The Other Tudors
by Philippa Jones
Publisher: Metro Books
Page Count: 327
Release Date: December 31, 2010
How got: personal buy; from B&N
First attention getter: subject matter
'If you remember my love in your prayers as strongly as I adore you, I shall hardly be forgotten, for I am yours, Henry R forever.'- Henry VIII writing to Anne Boleyn in 1529
This devotion of the King did not endure, however, and in 1536 the once favoured Anne Boleyn was executed for treason. While Henry VIII has frequently been portrayed as a womaniser, The Other Tudors reveals a new side to his character. Henry spent his life in search of a perfect woman. He was a romantic who loved being in love, but none of his lovers ever fully satisfied him; all were ultimately replaced.
In The Other Tudors, Philippa Jones uncovers the intrigues behind Henry's many love affairs and illuminates the tumultuous lives of his many illegitimate offspring, whose paths often entwined with those of their royal siblings, Edward, Mary and Elizabeth Tudor.
Star Rating - 3
Henry VIII is one of those historical figures that most everyone has heard of, even those today not interested in history. He’s usually remembered for being the dude with six wives and being a really nasty tyrant. It’s intriguing to see him in a different light, through the different lenses of his different wives, mistresses, and illegitimate children. He’s still a tyrant but one who’s a bit more understandable and relatable.

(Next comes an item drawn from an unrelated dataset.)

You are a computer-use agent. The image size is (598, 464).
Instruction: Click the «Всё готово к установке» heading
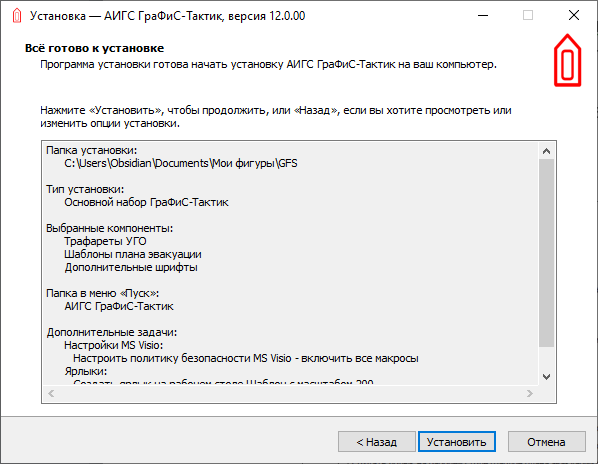coord(94,48)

It was interesting to examine the personage of Henry from the point of view of someone eternally looking for his definition of love. He sounds like a perfectionist that was always looking for an ideal that didn’t exist, not letting anything or anyone stand in the way of that pursuit. That balanced with the demands of his kingdom and ruling gives us one of the biggest names in history.
I love exploring obscure historical figures, and you can’t get more obscure than a royal mistress with no name (as one example of Henry’s many loves). This book goes into detail the lives of the women who shared his heard and bed, however little a time that may be. The children that resulted from those liaisons round out a picture of a man who felt deep, intensely, but briefly.

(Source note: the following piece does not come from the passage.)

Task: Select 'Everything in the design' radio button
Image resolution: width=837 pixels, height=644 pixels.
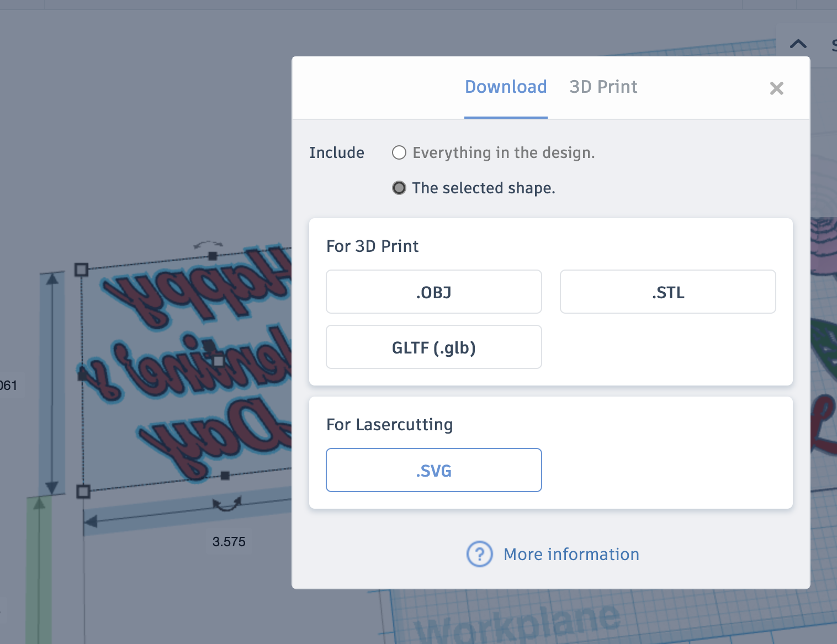Action: point(399,152)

Despite the subject matter and the exploration of obscure historical figures, this book had a major flaw. The author tended to wordiness, to the point where I got bored to tears at times. She would spend pages after pages after pages on the minutiae of Henry’s children’s lives, up to old age, that I felt like we lost sight of the book’s intentions or goals.
The introduction led me to believe that we were exploring Henry’s loves and children as a reflection of him as a person and that goal was reached for the most of the book. Yet, at times, way too much information was included in the narrative, and I got lost in the shuffle.
A stimulating subject and the depth of knowledge and research behind this book grab the attention of readers. However, this book suffers by an overly-verbose delivery that drags it down. I got lost in a slew of facts and figures that seemed to deviate and meander away from the central topic. While interesting in their own right, I felt like some of the meanders were out of place and boring in this book. Now a bad work on this subject but not the best either.